The data

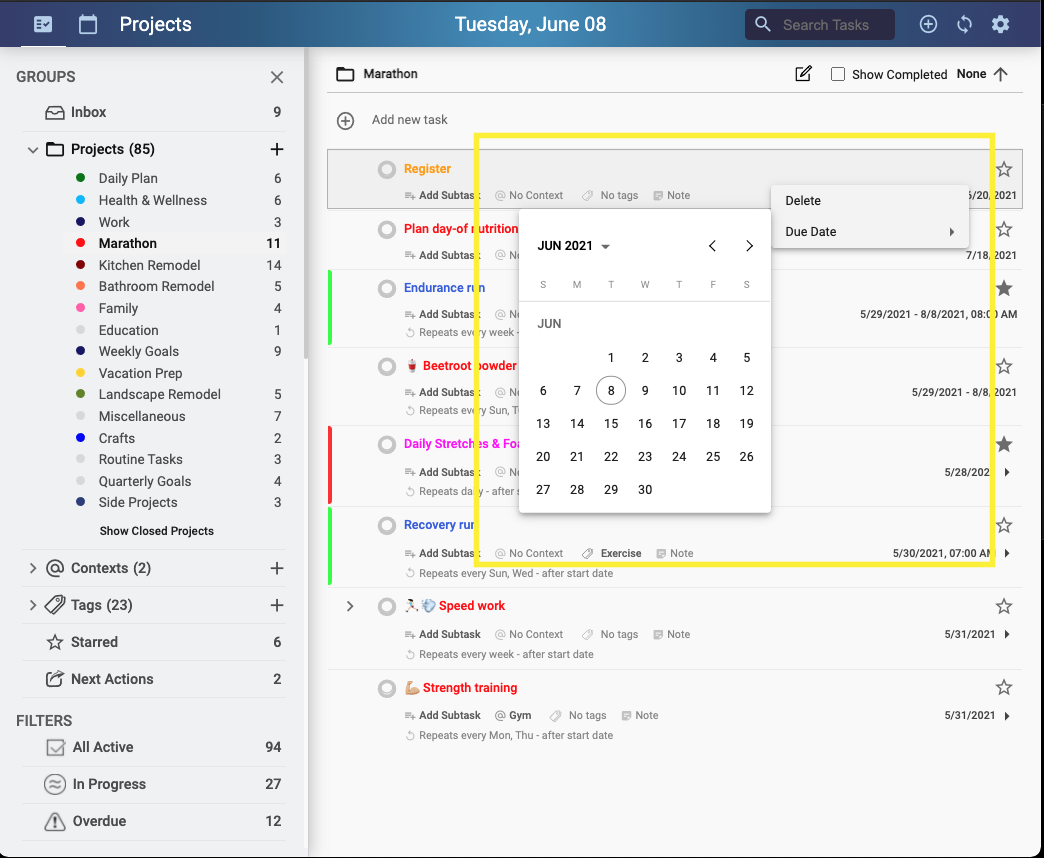The width and height of the screenshot is (1044, 858).
Task: Click the compose icon next to Marathon header
Action: [803, 74]
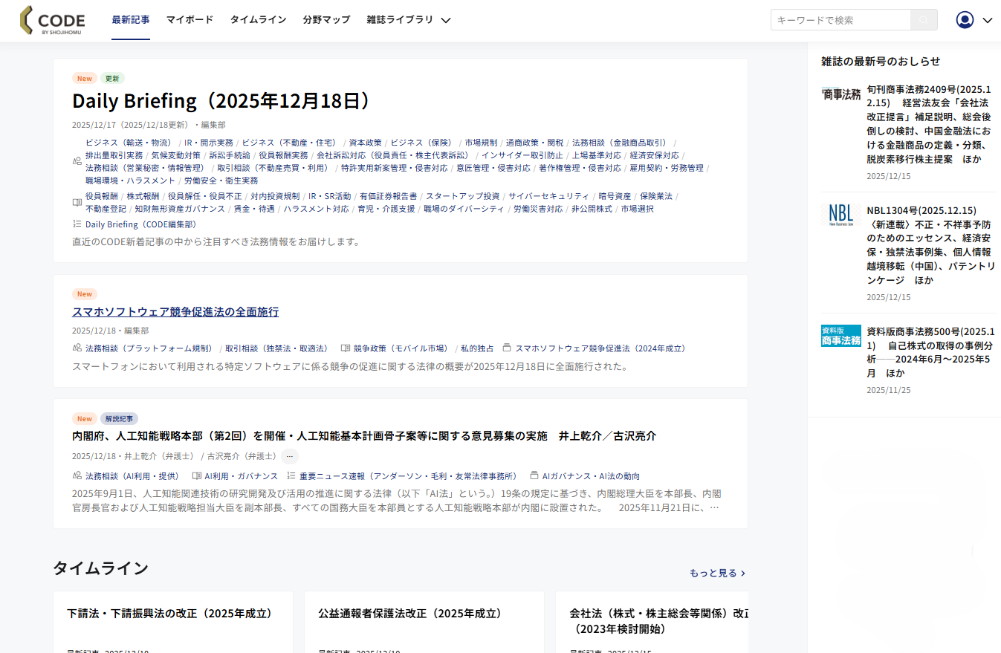Switch to the マイボード tab
The height and width of the screenshot is (653, 1001).
tap(189, 20)
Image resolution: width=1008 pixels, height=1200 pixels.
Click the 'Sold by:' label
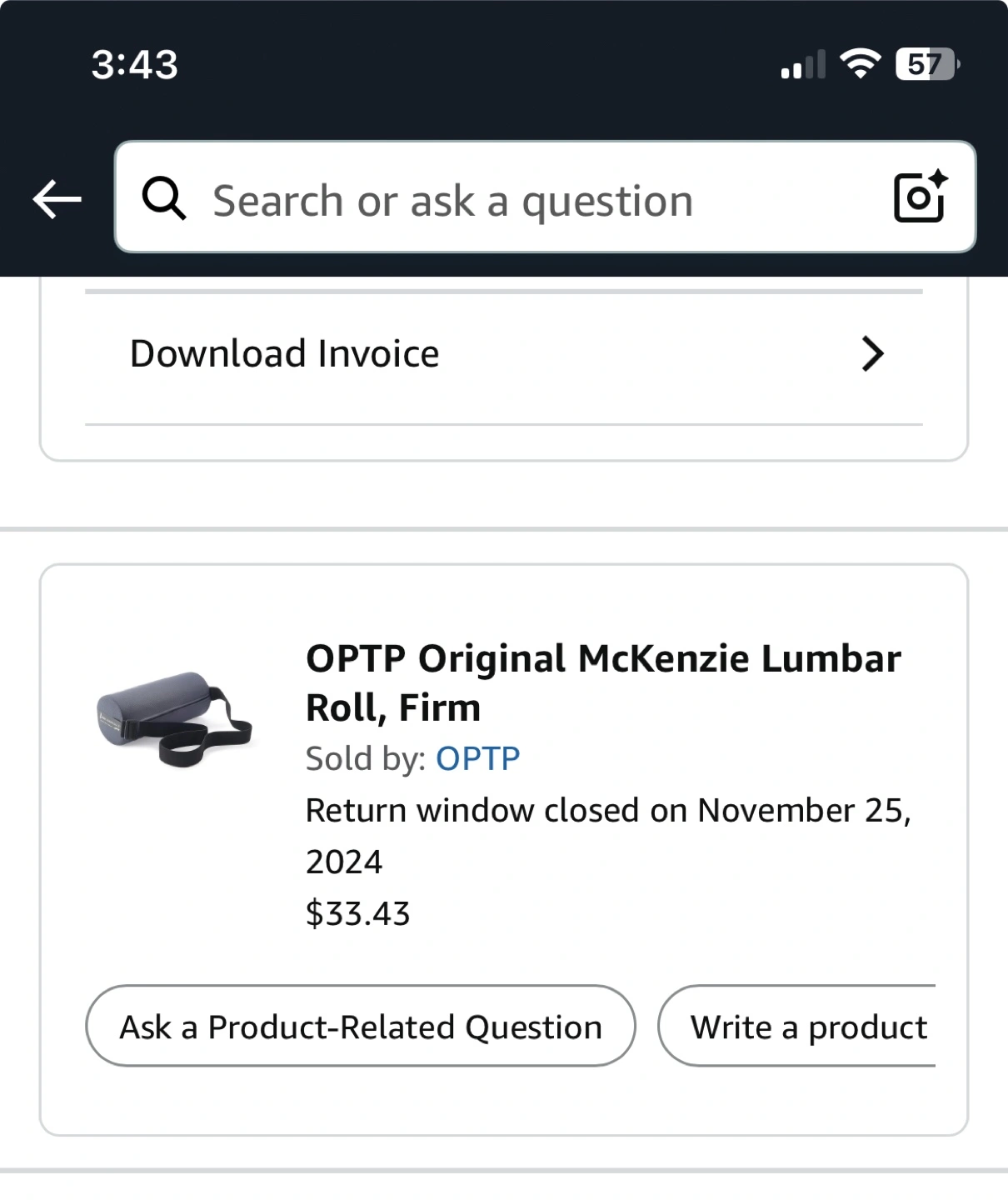366,758
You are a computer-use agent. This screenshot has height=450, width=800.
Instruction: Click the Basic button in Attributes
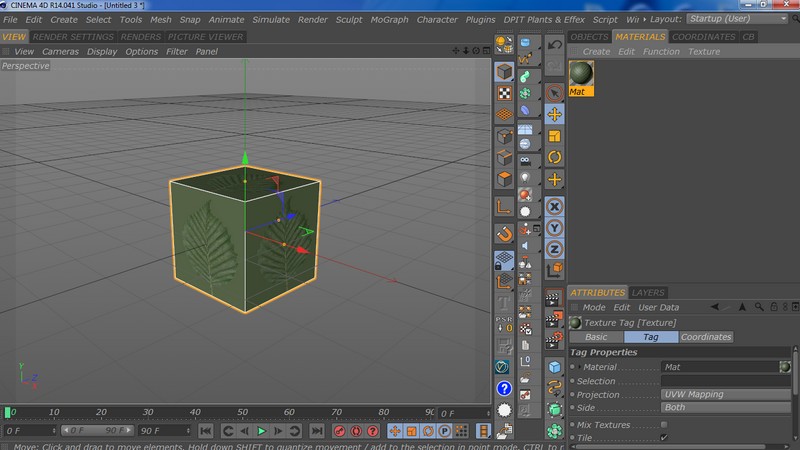click(596, 337)
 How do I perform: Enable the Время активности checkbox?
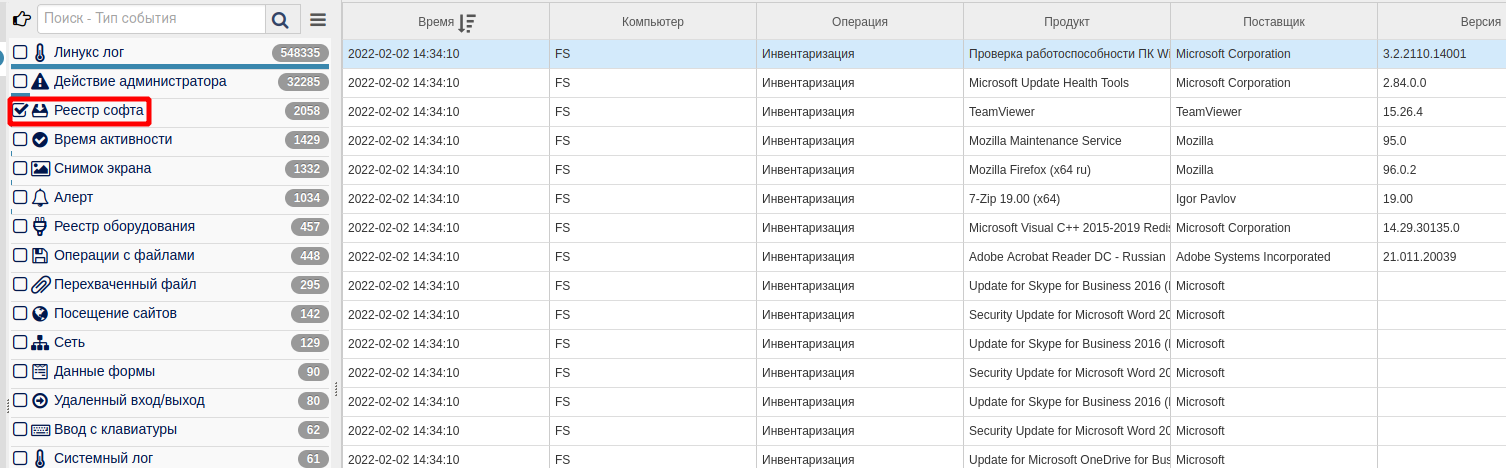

Activity
Copy exactly and only this span: the line with "Image resolution: width=1008" through the final line of the entries, both ends included, with the pictures left out.

Task answer
Image resolution: width=1008 pixels, height=1200 pixels.
Click the 'Sold by:' label
366,758
You are a computer-use agent. This screenshot has height=450, width=800.
Instruction: Click the Basic button in Attributes
click(596, 337)
 How do I perform: Enable the Время активности checkbox?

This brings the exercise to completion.